In the construction of partial dentures and orthodontic appliances it is often necessary to produce more than one cast. It is not always possible or advisable to pour two or more casts from one impression and in such cases the first cast is duplicated using a reversible hydrocolloid duplicating material.

The duplicating hydrocolloid, which is normally thinner in consistency than the impression hydrocolloids.

The agar materials are widely used as laboratory duplicating materials.

For this application their main advantage is that the material can be reused.
A significant factor in this application where the products are used in relatively large bulk.

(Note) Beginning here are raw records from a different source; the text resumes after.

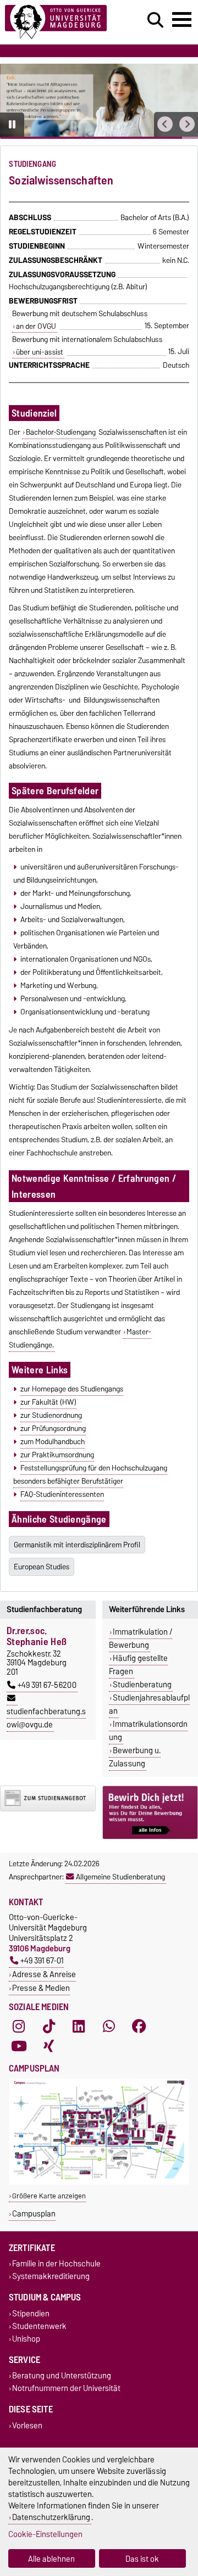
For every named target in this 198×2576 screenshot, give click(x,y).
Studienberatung (142, 1684)
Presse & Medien (41, 1988)
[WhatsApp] (109, 2026)
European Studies (41, 1566)
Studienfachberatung (44, 1609)
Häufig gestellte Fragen (138, 1665)
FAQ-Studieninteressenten (62, 1494)
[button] (165, 124)
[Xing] (49, 2046)
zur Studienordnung (51, 1415)
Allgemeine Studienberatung (120, 1876)
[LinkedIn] (79, 2026)
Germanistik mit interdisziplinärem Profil (77, 1544)
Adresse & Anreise (44, 1974)
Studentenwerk (39, 2326)
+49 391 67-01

The technique for duplication involves standing the cast surrounded by a metal
duplicating flask which is designed to allow an even thickness of material all round.

Duplicating Flask


  1. The duplicating material is liquefied at 70 °C to 100 °C, tempered to 50 °C and then poured through an opening and filled.
  2. When gelation is complete, the master cast is removed with a rapid movement rather than by easing it away, in order to optimize elastic recovery within
    the gel.
  3. The duplicate cast should be poured immediately after removal of the master cast in order to avoid dimensional changes in the hydrocolloid.

    Dentures are suspended in the metal duplicating flask. Then, molten agar is being poured.
The mold space after removal of the denture.
Auto-polymerized acrylic resin is then poured in the mold space to produce template dentures for modifications.